Le passe-temps qui consiste à feuilleter de vieux albums photos avec mes enfants, le plus souvent à leur demande, lorsque le plus jeune s’est déjà installé au milieu du salon, à même le parquet avec les volumes consacrés au mariage de ses parents, qu’il connaît pourtant par cœur, est toujours une expérience amusante.
Avez-vous remarqué combien les jeunes enfants aiment à se replonger très tôt dans leur propre préhistoire avec une curiosité avide et boulimique ?
On pense souvent que le sentiment nostalgique est une douce plaie exclusivement réservée au monde des adultes, qu’il faut avoir vécu déjà un certain nombre d’années de sa vie d’homme - ou de « papa » comme disent mes enfants - pour qu’avec le recul, on puisse sourire de nos mésaventures d’antan et de nos désagréments de jeunesse qui ponctuaient une époque où, sans en être conscient, nous ne savions pas ce qu’étaient les soucis.
Et pourtant, on devine quel émerveillement cela doit représenter pour eux de reconstituer un passé plus ou moins éloigné, demandant l’identité de tel ou tel, cherchant à reconnaître des gens parmi toutes les têtes qui peuplent ou qui ont peuplé une période où leur propre existence n’avait même pas encore été conçue, encore moins programmée ! Autant dire une autre vie.
Sans parler des photos – pour nous plus récentes mais pour eux tout aussi antiques – les représentant bébé, sans qu’ils puissent se reconnaître ni se rappeler quoi que ce soit, sans voir de différence entre les nourrissons photographiés, pour lesquels nous devons nous-mêmes nous aider du contexte, du décor, et de notre propre vieillissement pour nommer avec certitude tel ou tel de nos propres enfants.
Pour les adultes, l’exercice est souvent nostalgique et parfois cruel, mais pour eux c’est comme un jeu d’archéologie familiale, qui les aide dans la construction de leur propre identité et de leur propre personnalité.
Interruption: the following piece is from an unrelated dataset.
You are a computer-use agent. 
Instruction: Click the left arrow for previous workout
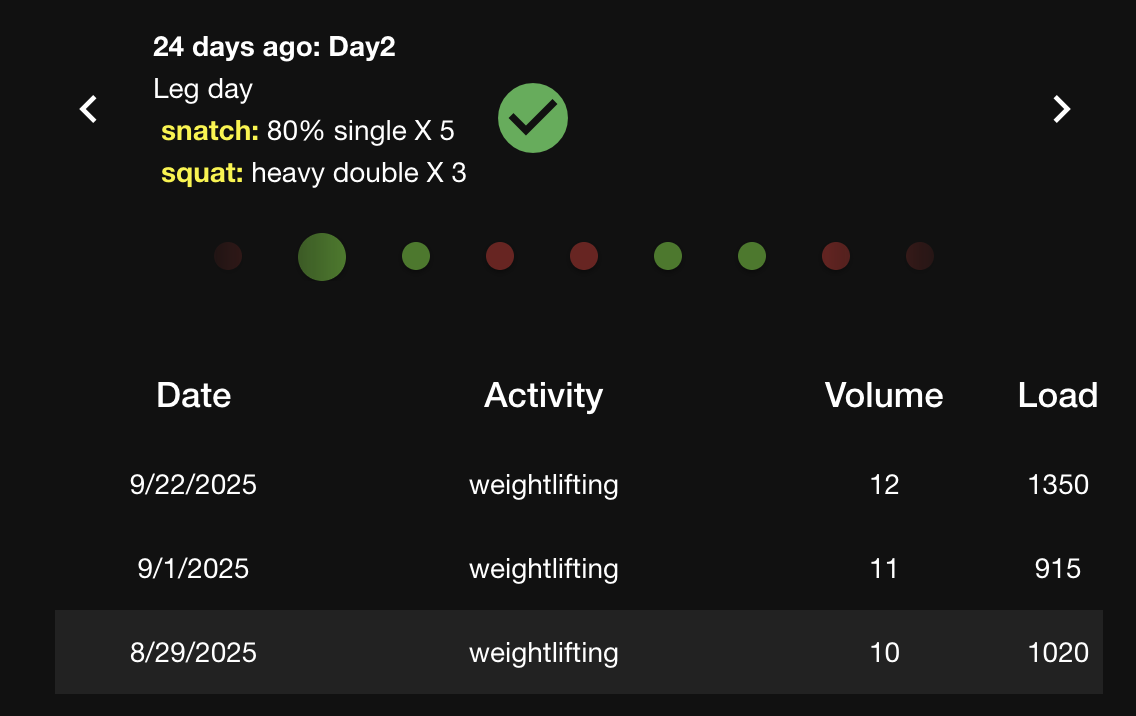(88, 109)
C’est une joie pour eux de se revoir bébé, dans des lieux et des situations qu’ils ont complètement oubliés, ou bien de découvrir la genèse de leur famille.
Ces vieux albums valent toutes les histoires car c’est leur histoire.
Finalement, nous sommes tous sur terre la réincarnation d’un bébé, puisque nous avons tous eu cette vie antérieure de nourrisson qui ne nous a laissé absolument aucun souvenir, qui appartient irrémédiablement au passé, et dont nous pourrions presque douter sans le témoignage de nos aînés, si nous n’étions pas absolument certains que cela ne se peut contredire.
Tout le monde peut faire cet exercice très simple : essayer de retrouver une vieille photo d’une époque aujourd’hui révolue; soit de notre jeunesse soit de la jeunesse de nos parents ; une photo qui évoque des souvenirs ou une période particulièrement heureuse ; laissons-nous aller au vagabondage de l’esprit et à l’évocation de ces temps heureux ; laissons-nous envahir par l’émotion, et nous conviendrons que, comme dit le poète : « un souvenir heureux est peut-être sur terre plus vrai que le bonheur ».